Siete ancora insicuri se una pubblicazione possa essere valutata come seria o no?

e una pubblicazione soddisfa i requisiti di qualità presentati in questo articolo, potete essere abbastanza sicuri, che si tratti di un lavoro serio. Se, invece, avete ancora dei dubbi su come siano stati ricavati i dati, vi diamo un ultimo suggerimento.

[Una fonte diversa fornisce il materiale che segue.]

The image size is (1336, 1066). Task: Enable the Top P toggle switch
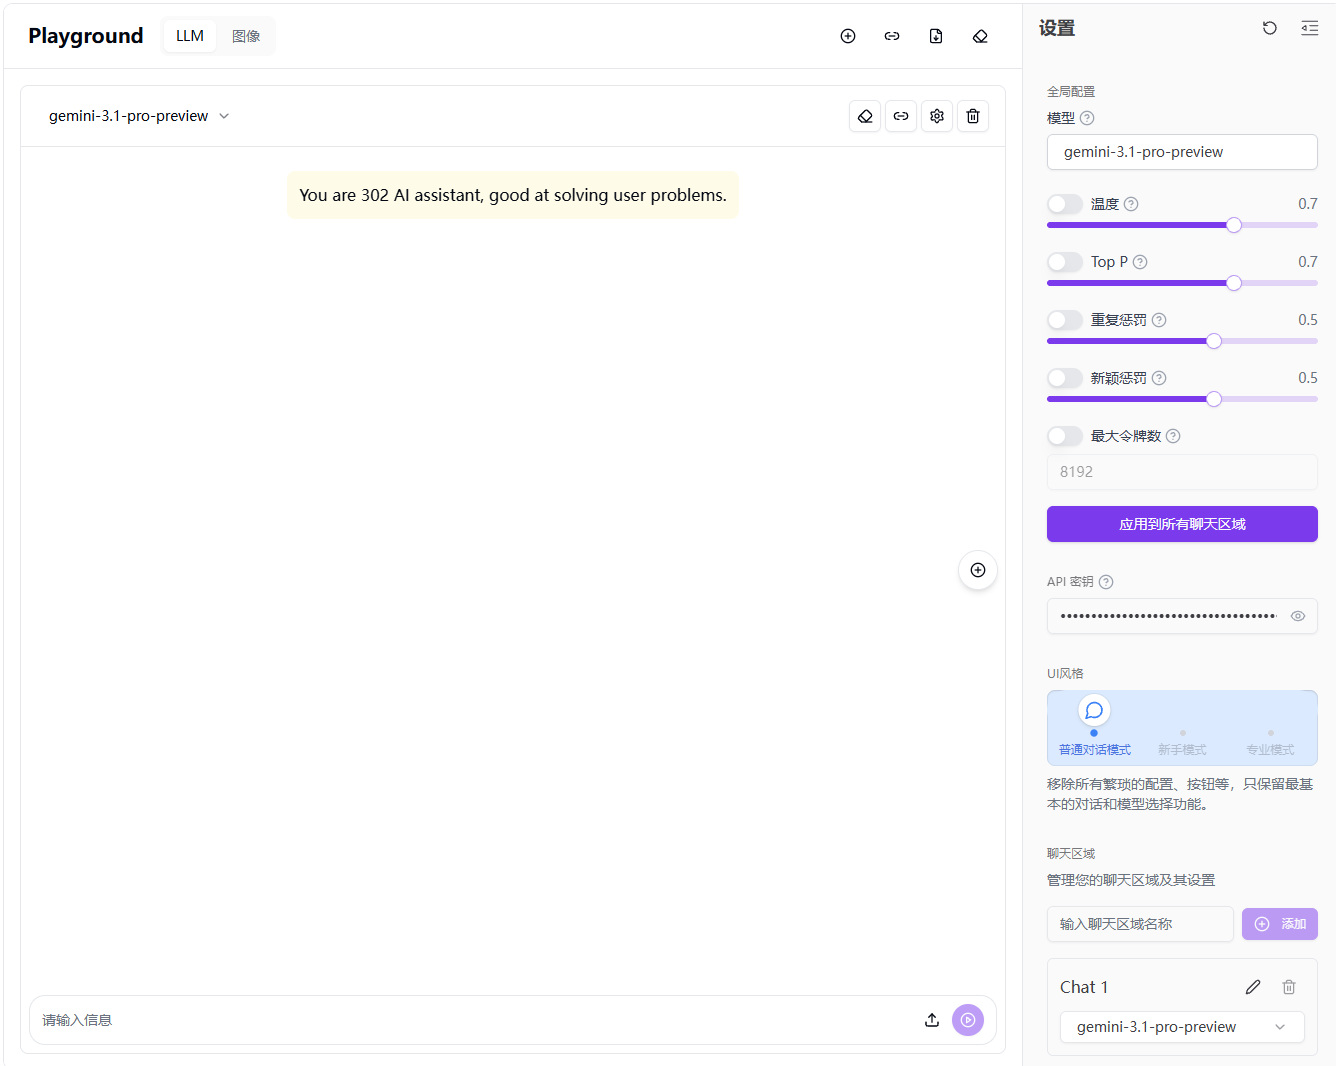tap(1065, 262)
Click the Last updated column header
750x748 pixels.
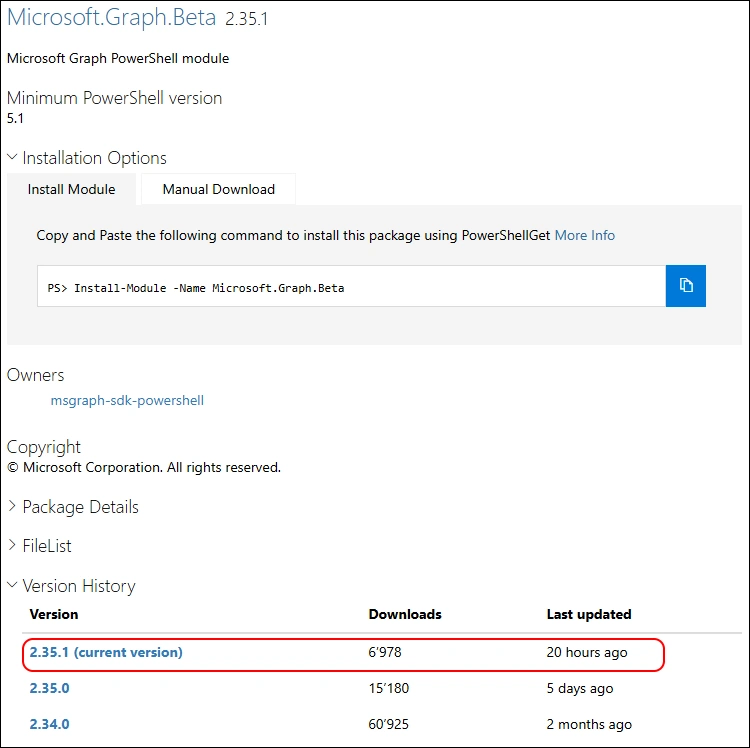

Oltre alle aziende che possono finanziare l’esecuzione di studi scientifici, in quasi tutti i Paesi del mondo, che si occupano di ricerca, esistono delle autorità di verifica per l’assegnazione dei fondi ad essa destinati. Al momento della richiesta, molte di queste istituzioni richiedono che si predisponga una cosiddetta gestione dei dati, il cui obiettivo è rendere accessibili i dati primari originari ricavati dagli esperimenti a quanti più ricercatori e verificatori possibile, al fine di poterli controllare e convalidare. Potete quindi chiedere di ottenere l’accesso a questi dati grezzi e ricontrollare da voi se da ciò che è stato calcolato negli esperimenti si siano tratte le conclusioni corrette. Inoltre, avete la possibilità di chiedere direttamente ai ricercatori stessi; infatti su ogni pubblicazione è riportato un indirizzo di riferimento a cui contattare gli scienziati autori della ricerca. Spesso vale la pena chiedere chiarimenti e ricontrollare una seconda volta!